Uma bebida super colorida, que mudava de cor conforme você ia tomando, que estava em loja por tempo limitado e levava no nome um dos símbolos mais amados pelos millennials tinha tudo para ser um sucesso, e foi.

Segundo o Business Insider, em apenas uma semana os usuários postaram mais ou menos 180.000 fotos da bebida no Insta. O mais interessante é que se você fizer uma busca rápida pela hashtag ou só der um google, vai ver que muita gente não curtiu o sabor, mas postou a foto mesmo assim.

Olha aí o virtual se confundindo com o real: aqui vemos que o produto ser visualmente apelativo era muito mais importante do que o sabor dele de fato. Logo depois, as comidas instagramáveis tomaram conta do mercado. Vimos surgir o queijo quente de arco-íris, o burrito de algodão doce e uma variedade de alimentos pretos, utilizando carvão ativado pra chegar num look digno de ser postado.

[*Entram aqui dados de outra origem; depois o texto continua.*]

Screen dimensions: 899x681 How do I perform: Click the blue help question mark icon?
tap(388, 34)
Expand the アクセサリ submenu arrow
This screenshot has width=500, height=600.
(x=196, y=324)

Quantos likes essas delícias merecem?

Uma pesquisa da consultoria Zizzi descobriu que jovens de 18 a 35 anos passam um total de cinco dias por ano pesquisando e olhando imagens de comida no Instagram, e 30% deles evitariam ir a um local se a presença na rede fosse muito fraca.

Mas, dentro da categoria de restaurantes, o fator já está indo além da escolha do que comer, e entrando no mérito do design do local, também. Agora, algumas marcas estão projetando seus espaços físicos na esperança de inspirar o número máximo de fotos. Elas estão encomendando placas de neon com frases engraçadinhas, pintando murais elaborados de vida selvagem tropical e fazendo photobooths improvisados, tudo na esperança de tornar o local mais convidativo para uma foto.

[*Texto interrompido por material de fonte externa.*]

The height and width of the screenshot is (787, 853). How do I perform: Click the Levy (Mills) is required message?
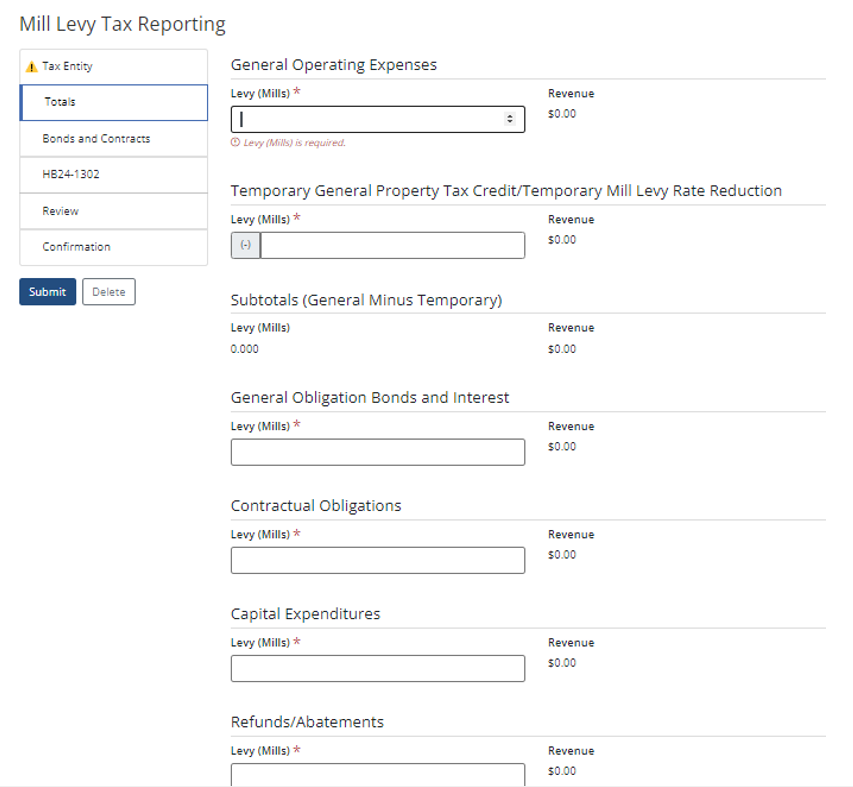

Mas esse comportamento vai muito além de comida.

Lá fora, a marca de maquiagem Glossier, que nasceu na internet e depois abriu espaços físicos, representa bem isso que estamos falando. As lojas são cor de rosa, com frases divertidas coladas nos espelhos e paredes fofas que parecem implorar pra que você tire uma foto.

Millennial pink + frase fofinha = a foto perfeita. Créditos: The Cut

Aqui no Brasil, no fim do ano passado, O Boticário criou um espaço chamado Beauty Factory, onde os visitantes encontravam doze ambientes temáticos que revelavam segredos dos produtos da marca através de efeitos especiais, arte, projeções 3D e até piscina de bolinhas.

Beauty Factory de O Boticário (São Paulo, 2018)

No âmbito de viagens, um estudo feito no Reino Unido ano passado descobriu que para 40% dos millennials o fator número 1 para decidir o próximo destino das férias era o potencial instagramável do local. Uma respondente da pesquisa disse algo que acho que resume bem tudo isso:

Se um lugar é bonito, eu vou gostar de estar lá e ao mesmo tempo posso aproveitar para melhorar o meu Insta — é uma situação que não tem erro! O Instagram também é um ótimo lugar para encontrar inspiração para as férias.

É claro que é vantajoso explorar esse comportamento enquanto marca — hoje, o fator instagramável está sempre na mente de quem tem um evento pra fazer, uma loja para inaugurar ou um produto pra lançar.

É natural que a nossa percepção de beleza e atratividade tenha sido alterada pelo que é ditado no Instagram como legal. Se você trabalha com marketing ou comunicação, tenho certeza que fazendo um cross entre o que é visualmente atraente para o seu consumidor e o que é importante para a marca passar a mensagem desejada, dá pra criar experiências muito legais, como foi o caso de O Boticário que citei antes.

O maior problema que eu vejo, nesse caso, e um cuidado que sempre fico pensando na hora de explorar essas ideias, é na uniformidade que acaba sendo gerada como resultado.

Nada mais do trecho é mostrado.